Klopp sieht Löwe zuvorderst als Schmelzer-Ersatz an und will ihn langsam an das deutlich höhere Niveau heranführen.
In den Testspielen warf ihn der Coach bei allen vier Begegnungen für je eine Halbzeit als Linksverteidiger ins kalte Wasser. Dabei machte er seine Sache ordentlich, schlug einige brauchbare Flanken und zeigte auch jenen Vorwärtsdrang, dank dem er in der Vorsaison 13 Tore vorbereitete.
In den Trainingseinheiten präsentiert sich der frisch Vermählte zurückhaltend, fast schon ein wenig schüchtern. Er zieht aber gut mit, fällt nicht ab und zeigt den nötigen Biss.
Es bleibt bei dieser Personalie allerdings das Risiko bestehen, den gänzlich unerfahrenen Löwe in Bundesliga und Champions League direkt einsetzen zu müssen, sollte sich Schmelzer ernsthaft verletzten. Ist dies nicht der Fall, dürfte Löwe einen Stammplatz auf der Bank sicher haben und sich über Kurzeinsätze erste Sporen im Profigeschäft dazu verdienen.
Marvin Bakalorz (21), aus der U-23-Mannschaft
Nach zwei Spielzeiten in der Regionalliga bei Preußen Münster wechselte Bakalorz zur vergangenen Saison zum BVB II. Dort etablierte sich der Sechser auf Anhieb und schoss in 29 Spielen vier Tore. Der Lohn: Ein Profivertrag bis 2014.
"Marvin hat eine sehr gute Entwicklung in unserer U-23-Mannschaft genommen. Wir wollen dieses Talent nun noch intensiver fördern", sagt Manager Zorc.
Bereits im Vorjahr durfte der Sohn des ehemaligen Bundesligaspielers Dirk Bakalorz (Borussia Mönchengladbach, Eintracht Frankfurt) einmal in der Woche bei den Profis vorspielen. "Jürgen Klopp hat mir aufgezeigt, woran ich zu arbeiten habe", erklärt er.

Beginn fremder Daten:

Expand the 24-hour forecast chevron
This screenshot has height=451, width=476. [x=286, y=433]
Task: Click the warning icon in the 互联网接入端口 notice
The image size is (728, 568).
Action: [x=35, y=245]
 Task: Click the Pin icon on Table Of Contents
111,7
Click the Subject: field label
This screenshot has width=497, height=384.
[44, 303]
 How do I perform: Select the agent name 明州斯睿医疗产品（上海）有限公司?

Bakalorz ist ein ähnlich robuster Spieler wie Sven Bender, kann laut eigener Aussage aber auch auf der Zehn eingesetzt werden.
Im Trainingslager ist er bislang aber eher vom Pech verfolgt. Eine Entzündung im Achillessehnenbereich verhinderte seine Teilnahme am Mannschaftstraining. Stattdessen trainiert er individuell und dreht abseits des Teams gemeinsam mit Marcel Schmelzer seine Runden.
Für Klopp ist dieser Umstand "besonders schade, weil er sich zeigen wollte und das nicht konnte." Allerdings geht der Coach davon aus, dass Bakalorz in Kürze wieder alle Umfänge absolvieren kann.